## Activity
Omit the pictures and output every entry below exactly as written.
***
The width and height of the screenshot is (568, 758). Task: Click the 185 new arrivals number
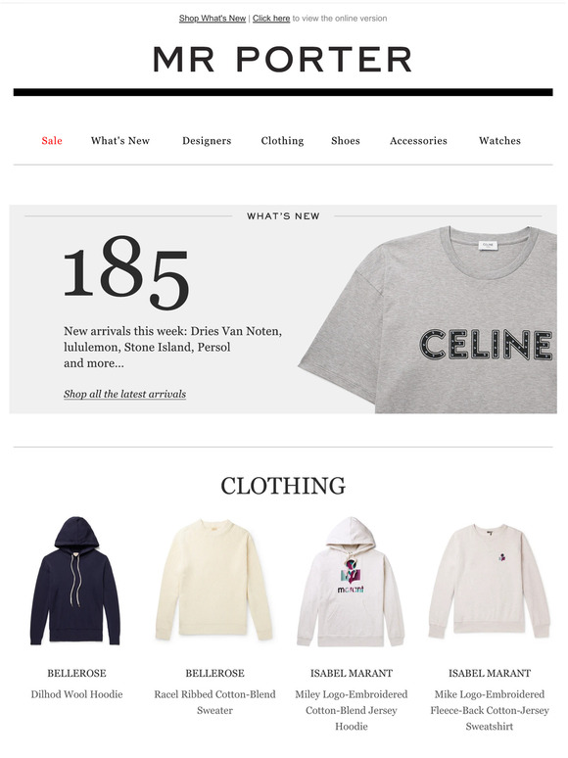tap(126, 272)
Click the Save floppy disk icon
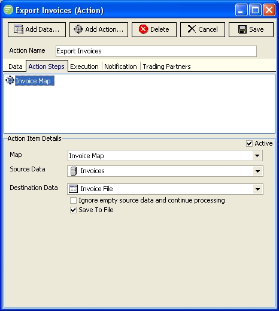Viewport: 279px width, 311px height. 242,29
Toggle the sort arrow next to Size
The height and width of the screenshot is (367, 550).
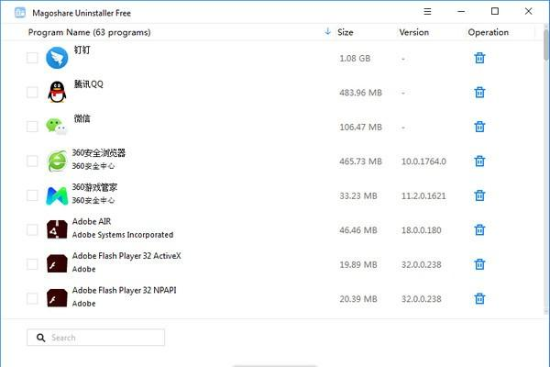(327, 31)
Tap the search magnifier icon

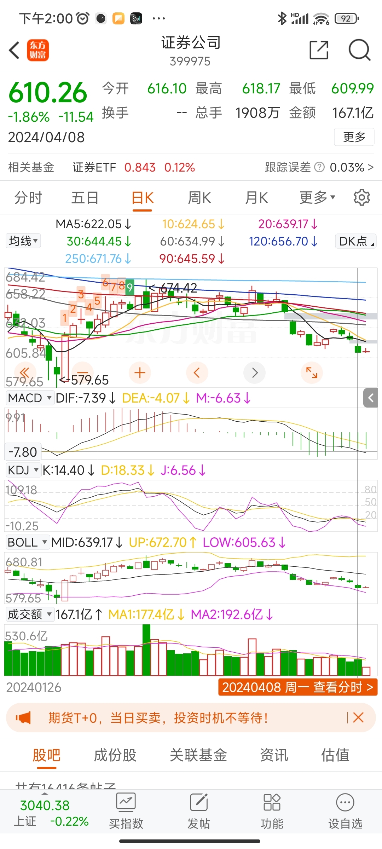click(359, 50)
***
## Finished task
The width and height of the screenshot is (568, 758). Task: Click the 185 new arrivals number
tap(126, 272)
Click the Save floppy disk icon
Viewport: 279px width, 311px height. 242,29
Toggle the sort arrow next to Size
The height and width of the screenshot is (367, 550).
(327, 31)
Tap the search magnifier icon

click(359, 50)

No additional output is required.